_Document section_.
Content starts
In spring 2013, I caught Dan Goodenow, my boss for about two years now,
at just the right moment. He was in the process of booking hunts, and I noticed he had an opening in August – a reindeer hunt on the Aleutian Islands.
“How about scheduling me in?” I offered with a sugary-sweet smile.
“And here’s a great idea. How about we do something different and turn it into an all-girls hunting trip?” Dan’s stony face perked up. “Now, that’s a thought. But are you sure you want to go back there?”
“Are you kidding? It’s time to finish what we started.” For this trip, I brought along my friend Rachelle, a tall blonde from West Virginia who can disarm anyone with her sweet and sincere personality. Her dad, an avid hunter, died of cancer when she was only 7, so she never got the chance to hunt with him. Rather, Rachelle started hunting when she met her husband, an outfitter, and she immediately fell in love with the lifestyle.
I also invited Taylor, a young woman with an infectious personality and gorgeous curly hair. I met her at a precision-shooting class years back. Though her dad was a client of ours and hunted all over the world, she was fairly new to the lifestyle.
Content ends
_Data under study_.
Content starts
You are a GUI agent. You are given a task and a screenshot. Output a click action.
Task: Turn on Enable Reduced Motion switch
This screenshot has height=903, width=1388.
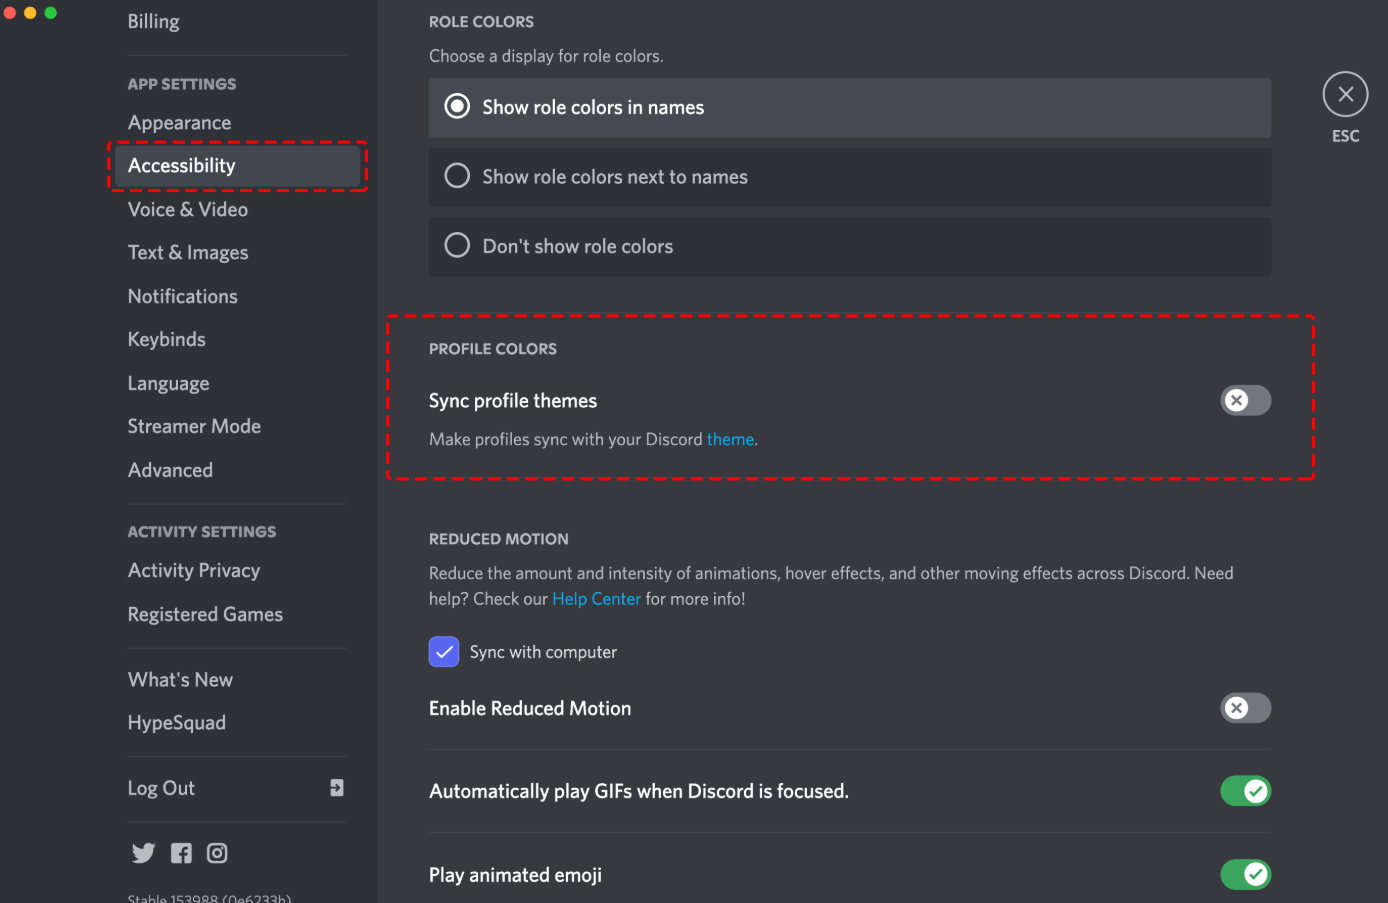(x=1245, y=708)
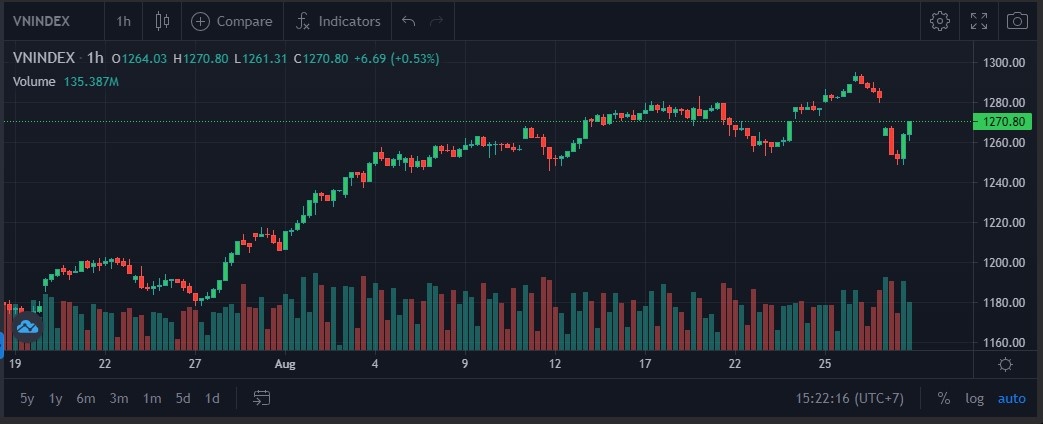Viewport: 1043px width, 424px height.
Task: Toggle percent scale mode
Action: [943, 398]
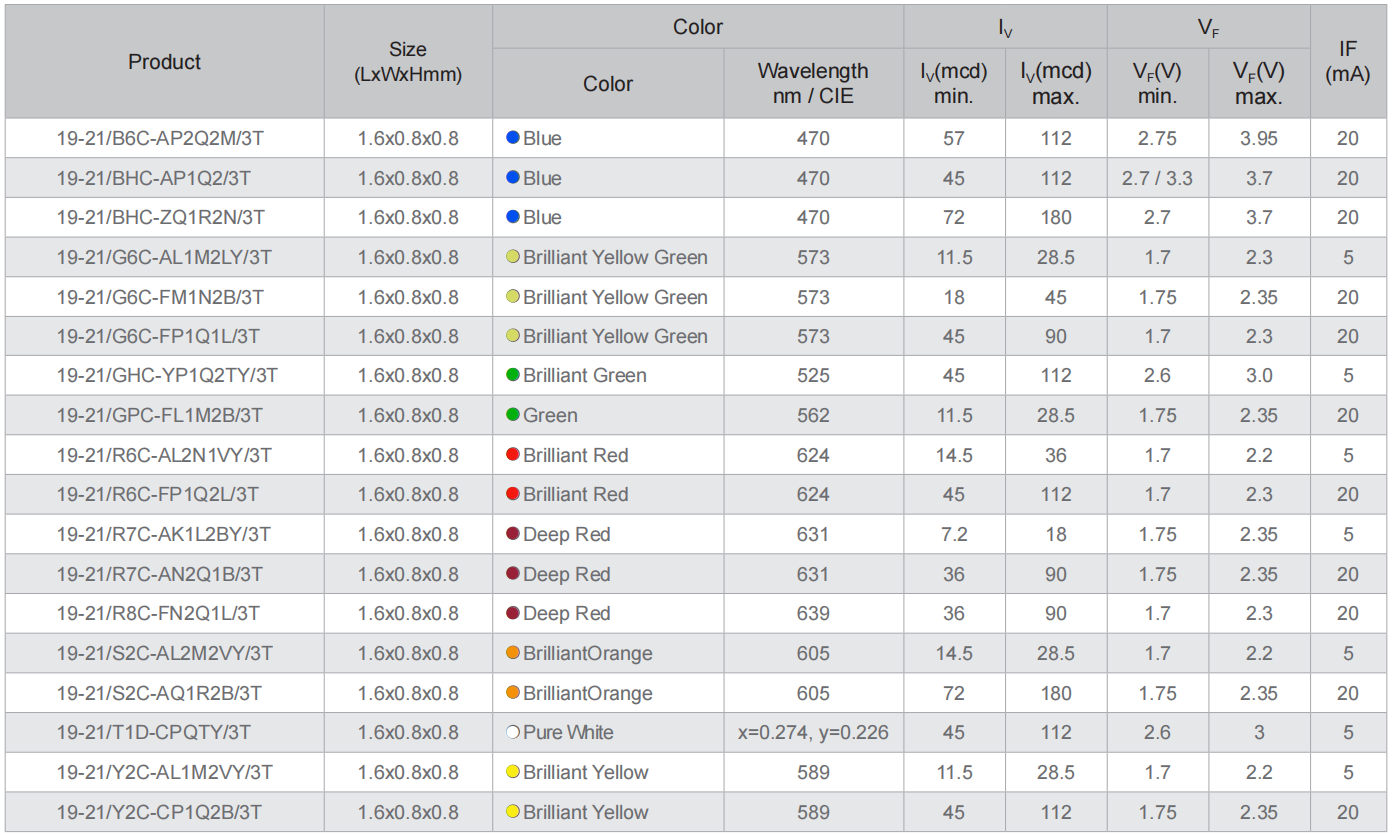The height and width of the screenshot is (836, 1392).
Task: Click the yellow dot in the 19-21/Y2C-CP1Q2B/3T row
Action: [513, 812]
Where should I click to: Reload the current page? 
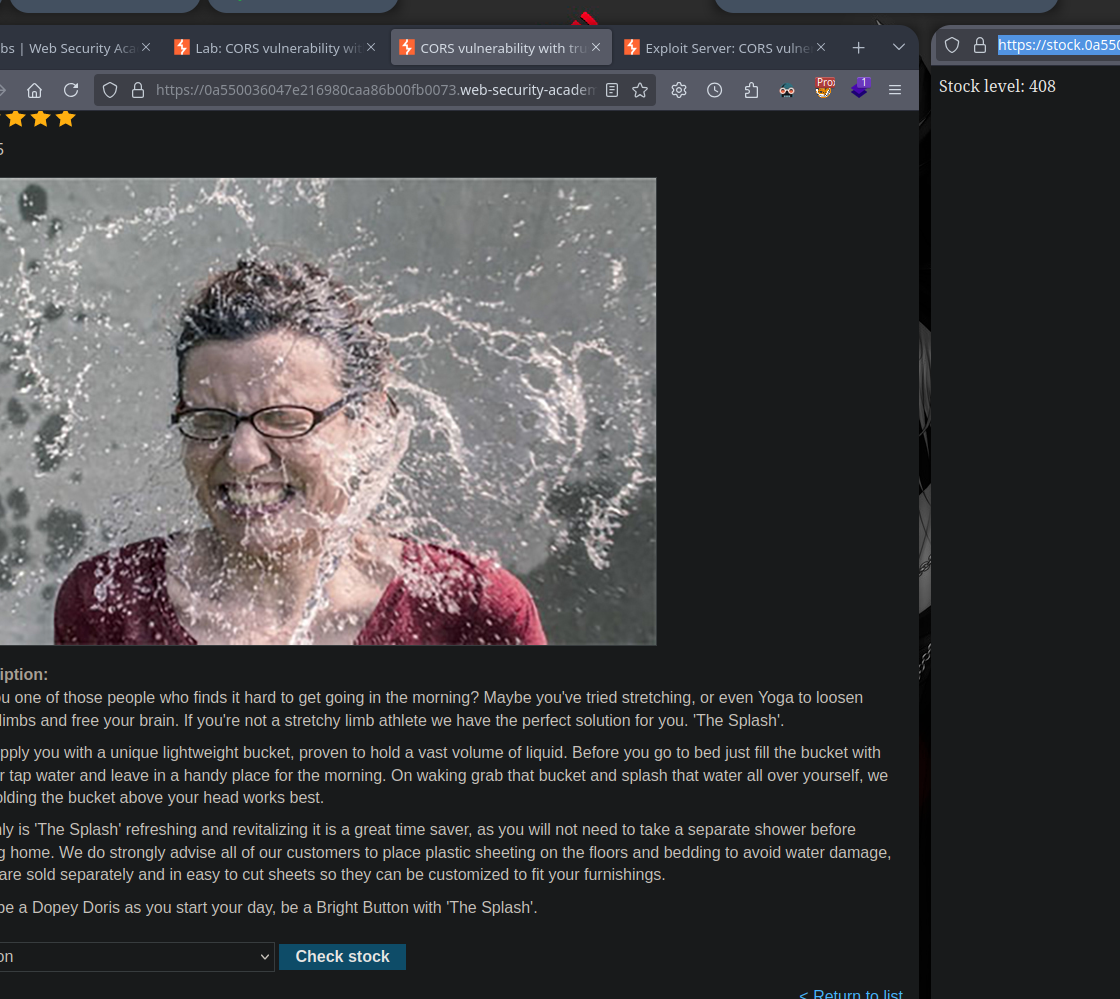[x=71, y=90]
Content ends
_Required action A_. Using the hunting story, explain in one to three sentences why Rachelle never got the chance to hunt with her father.
_Required action B_. Update the hunting story by rewriting everything from "In spring 2013, I" down to "the Aleutian Islands." with "August" changed to "September".

_Written answer A_. Her father, an avid hunter, died of cancer when she was only 7, so she never had the chance to hunt with him.

_Written answer B_.
In spring 2013, I caught Dan Goodenow, my boss for about two years now,
at just the right moment. He was in the process of booking hunts, and I noticed he had an opening in September – a reindeer hunt on the Aleutian Islands.